Explanation:
When a charged particle moves in a magnetic field, it experiences a magnetic force that acts perpendicular to both the velocity of the particle and the magnetic field. This force causes the particle to move in a circular path.

Given:
Initial velocity (v) of the charged particle
Initial magnetic field strength (B)
Final velocity of the charged particle = 2v
Final magnetic field strength = B/2

Formula:
The force experienced by a charged particle moving in a magnetic field is given by the formula:

F = qvB sinθ

Where:
F = Magnetic force
q = Charge of the particle
v = Velocity of the particle
B = Magnetic field strength
θ = Angle between the velocity and magnetic field

Analysis:
We need to find the change in radius of the circular path when the velocity of the charged particle is doubled and the strength of the magnetic field is halved.

1. Initial radius (r1): When the particle is moving with velocity v in the initial magnetic field B, it follows a circular path.

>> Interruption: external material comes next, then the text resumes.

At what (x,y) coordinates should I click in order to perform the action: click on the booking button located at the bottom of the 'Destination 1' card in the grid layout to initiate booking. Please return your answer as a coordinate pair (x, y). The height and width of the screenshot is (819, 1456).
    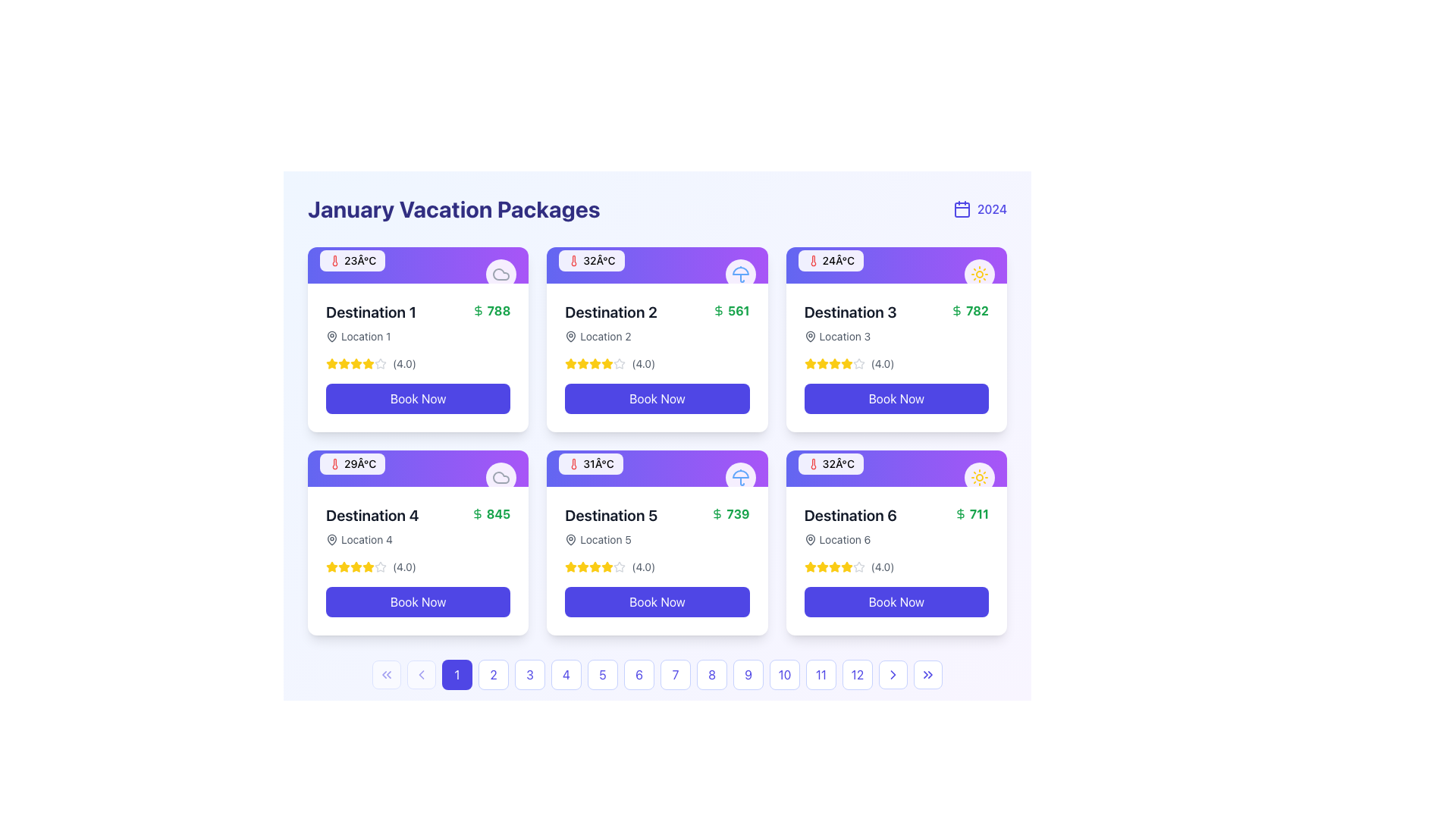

The magnetic force provides the centripetal force required for the circular motion. Therefore, we can equate the magnetic force with the centripetal force:

F = qvB = mv²/r1

Where:
m = Mass of the particle

2. Final radius (r2): When the velocity of the charged particle is doubled (2v) and the strength of the magnetic field is halved (B/2), the magnetic force acting on the particle changes. We can equate the new magnetic force with the centripetal force:

F = q(2v)(B/2) = m(2v)²/r2

Solution:
By comparing the two equations, we can find the relationship between the initial and final radii:

qvB = m(2v)²/r1
q(2v)(B/2) = m(2v)²/r2

Simplifying the equations:

r1 = 2mv/qB
r2 = 4mv/qB

Taking the ratio of r2 and r1:

r2/r1 = (4mv/qB)/(2mv/qB)
r2/r1 = 4/2
r2/r1 = 2

Therefore, the radius becomes 2 times larger when the velocity of the charged particle is doubled and the strength of the magnetic field is halved. Hence, the correct answer is option 'c' - 2 times.